For any struggling or under-performing team, the first order of business is usually to get the coaching right. This offseason, a handful of MLS teams parted with their on-field management and all but Portland have filled their vacancies. The hires are a mixed bag. Some moves, like Montréal’s recruitment of former Lyon and Aston Villa manager Rémi Garde, are truly impressive. San Jose showed ambition of a sort, looking globally and finding a total unknown in Swedish boss Mikael Stahre. On the other hand, a few cases were real eyebrow-raisers, like Colorado’s choice of international journeyman Anthony Hudson, or New England’s selection of USMNT legend and novice coach Brad Friedel.

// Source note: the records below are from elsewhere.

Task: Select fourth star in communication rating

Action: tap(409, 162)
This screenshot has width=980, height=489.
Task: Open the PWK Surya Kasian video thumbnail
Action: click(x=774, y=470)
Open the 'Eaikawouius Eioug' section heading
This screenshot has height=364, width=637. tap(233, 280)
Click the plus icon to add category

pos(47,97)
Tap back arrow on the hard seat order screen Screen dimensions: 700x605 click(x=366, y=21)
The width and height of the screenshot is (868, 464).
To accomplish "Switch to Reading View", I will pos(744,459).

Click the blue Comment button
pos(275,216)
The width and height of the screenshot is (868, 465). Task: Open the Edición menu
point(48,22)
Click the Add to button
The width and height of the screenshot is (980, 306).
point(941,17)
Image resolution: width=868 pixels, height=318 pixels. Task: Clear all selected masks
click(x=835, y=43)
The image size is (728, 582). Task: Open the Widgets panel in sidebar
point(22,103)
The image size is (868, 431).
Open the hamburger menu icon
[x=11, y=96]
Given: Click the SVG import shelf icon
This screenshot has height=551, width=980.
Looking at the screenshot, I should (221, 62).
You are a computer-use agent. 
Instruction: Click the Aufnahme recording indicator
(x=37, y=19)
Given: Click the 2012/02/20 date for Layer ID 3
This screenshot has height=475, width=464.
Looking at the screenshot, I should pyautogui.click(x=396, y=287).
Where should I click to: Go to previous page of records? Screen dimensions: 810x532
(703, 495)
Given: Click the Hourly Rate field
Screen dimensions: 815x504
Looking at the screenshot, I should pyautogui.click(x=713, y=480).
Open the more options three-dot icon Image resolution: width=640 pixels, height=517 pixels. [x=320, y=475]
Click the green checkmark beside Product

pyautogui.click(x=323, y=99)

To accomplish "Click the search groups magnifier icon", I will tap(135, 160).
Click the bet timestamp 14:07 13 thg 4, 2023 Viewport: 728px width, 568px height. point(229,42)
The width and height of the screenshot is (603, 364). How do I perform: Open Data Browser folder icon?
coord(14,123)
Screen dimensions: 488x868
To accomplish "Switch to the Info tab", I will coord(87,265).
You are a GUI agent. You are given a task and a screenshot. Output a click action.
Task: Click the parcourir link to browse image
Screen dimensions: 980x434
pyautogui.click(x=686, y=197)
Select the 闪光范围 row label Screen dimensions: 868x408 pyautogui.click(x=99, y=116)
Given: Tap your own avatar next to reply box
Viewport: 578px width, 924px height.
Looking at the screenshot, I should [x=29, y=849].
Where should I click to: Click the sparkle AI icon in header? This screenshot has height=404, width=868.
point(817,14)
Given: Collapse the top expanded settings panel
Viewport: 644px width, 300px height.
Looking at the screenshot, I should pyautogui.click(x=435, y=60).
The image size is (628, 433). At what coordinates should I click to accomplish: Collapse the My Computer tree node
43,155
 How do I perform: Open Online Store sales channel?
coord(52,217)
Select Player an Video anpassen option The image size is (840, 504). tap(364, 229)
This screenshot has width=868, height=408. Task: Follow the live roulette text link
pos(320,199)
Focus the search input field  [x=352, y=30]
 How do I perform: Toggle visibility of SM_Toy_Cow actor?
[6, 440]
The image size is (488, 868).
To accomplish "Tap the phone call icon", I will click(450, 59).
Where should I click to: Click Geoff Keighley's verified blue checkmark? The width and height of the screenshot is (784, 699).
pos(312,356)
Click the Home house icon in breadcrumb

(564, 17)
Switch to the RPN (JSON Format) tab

But regardless of national background or experience, what unites all of these new MLS coaches—and all of the midseason MLS hires: Mike Petke, Chris Leitch, Sigi Schmid, Bob Bradley—is that they are all white men.
The 2018 MLS season will start with twenty three teams, of which at least eighteen will be helmed by a non-Hispanic white male. Of the thirteen head coaches with American passports, all are white men. Just three teams; Houston, Dallas, and Atlanta, are led by Hispanic men. The only black coach in the league is NYCFC’s Patrick Vieira, a title he has now held for two seasons.
Before Vieira was hired in November of 2015, MLS had gone three consecutive seasons without a black head coach since the dismissal of Robin Fraser from Chivas USA. And of course, it hardly needs mentioning that no woman has ever coached an MLS team, and virtually none have even operated as part of an MLS technical staff. MLS is at least behind professional leagues in France, Hong Kong, the NBA, and even the NFL in this regard.
Individually, you can justify any of this offseason’s hires. But the larger pattern is quite clear and it’s an embarrassment for “the most diverse league in North America.”
American soccer does not produce enough African-American or Hispanic-American coaches, and it doesn’t reliably hire or elevate the ones that it does produce, like Fraser, Brian Haynes, Ezra Hendrickson, or Hugo Perez. And of course, it does not consider women for roles coaching men.
I’m not going to belabor the point. As a white guy, writing for a website mostly run by other white guys, it’s important to note that there are few corners of American soccer that would not benefit from a stronger emphasis on diversity. This exact article about coaches has been repeatedly written, season after season, for example, here and here. Until MLS, U.S. Soccer, and the larger community recognize this as a problem, and we collectively demand and take meaningful steps to address it, articles like this will continue to be written. I write this one only to mark yet another offseason coaching carousel gone, and yet another batch of opportunities wasted.